Aerojet Rocketdyne Inc., headquartered in El Segundo, California, has agreed to pay  million to resolve allegations that it violated the False Claims Act

Aerojet Rocketdyne Inc., headquartered in El Segundo, California, has agreed to pay $9 million to resolve allegations that it violated the False Claims Act

The Justice Department announced today that Aerojet Rocketdyne Inc., based in El Segundo, California, has agreed to pay $9 million to settle accusations that it violated the False Claims Act by misrepresenting its compliance with cybersecurity standards in certain federal government contracts. Aerojet offers propulsion and power systems to the Department of Defense, NASA, and other federal agencies for launch vehicles, missiles, satellites, and other space vehicles.

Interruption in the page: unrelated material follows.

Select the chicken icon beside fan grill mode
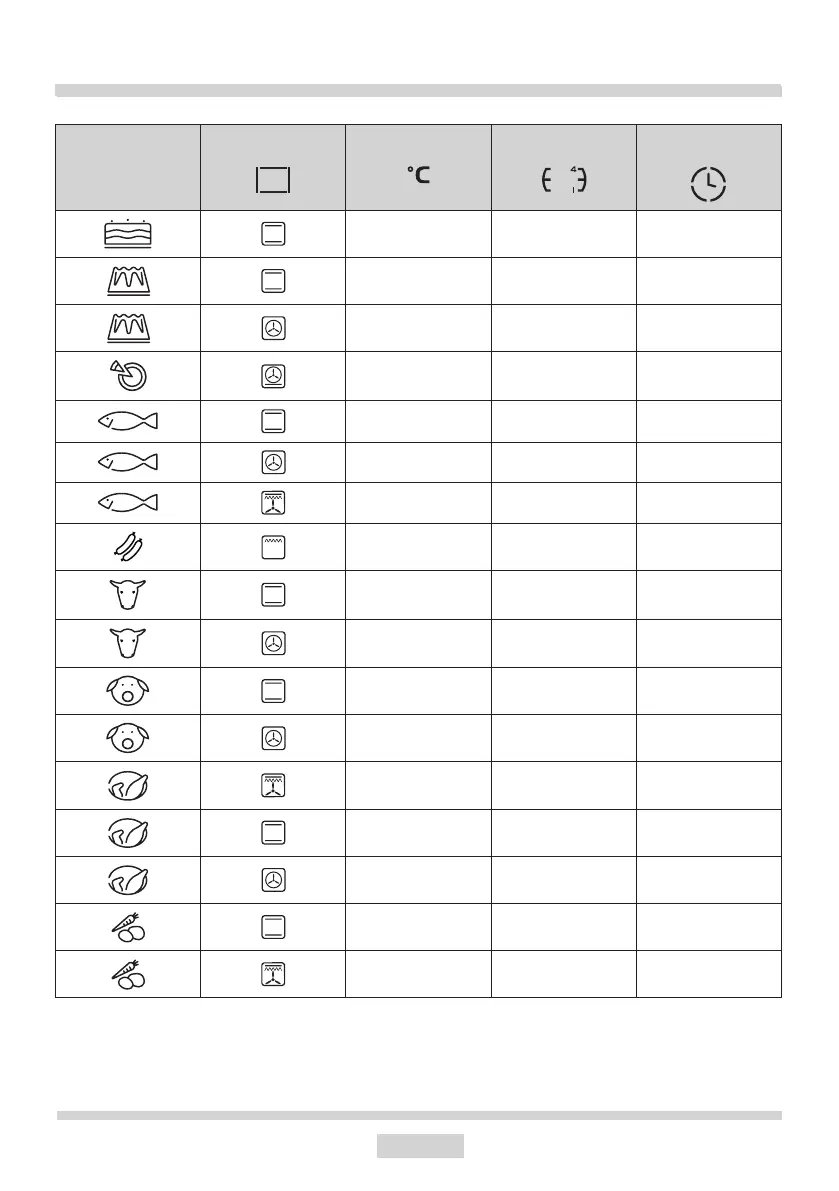This screenshot has width=839, height=1191. click(128, 785)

The settlement resolves a lawsuit filed and litigated by former Aerojet employee Brian Markus against Aerojet under the qui tam or whistleblower provisions of the False Claims Act, which permit a private party (known as a relator) to file a lawsuit on behalf of the United States and receive a portion of any recovery. Mr. Markus and Aerojet achieved a settlement of the matter on the second day of trial. Mr. Markus’s part of the False Claims Act recovery will be $2.61 million.

“Whistleblowers with inside information and technical expertise can provide crucial assistance in identifying knowing cybersecurity failures and misconduct,” said Principal Deputy Assistant Attorney General Brian M. Boynton, head of the Justice Department’s Civil Division.

“The qui tam action brought by Mr. Markus is an example of how whistleblowers can contribute to civil enforcement of cybersecurity requirements through the False Claims Act,” said U.S. Attorney Phillip A. Talbert for the Eastern District of California.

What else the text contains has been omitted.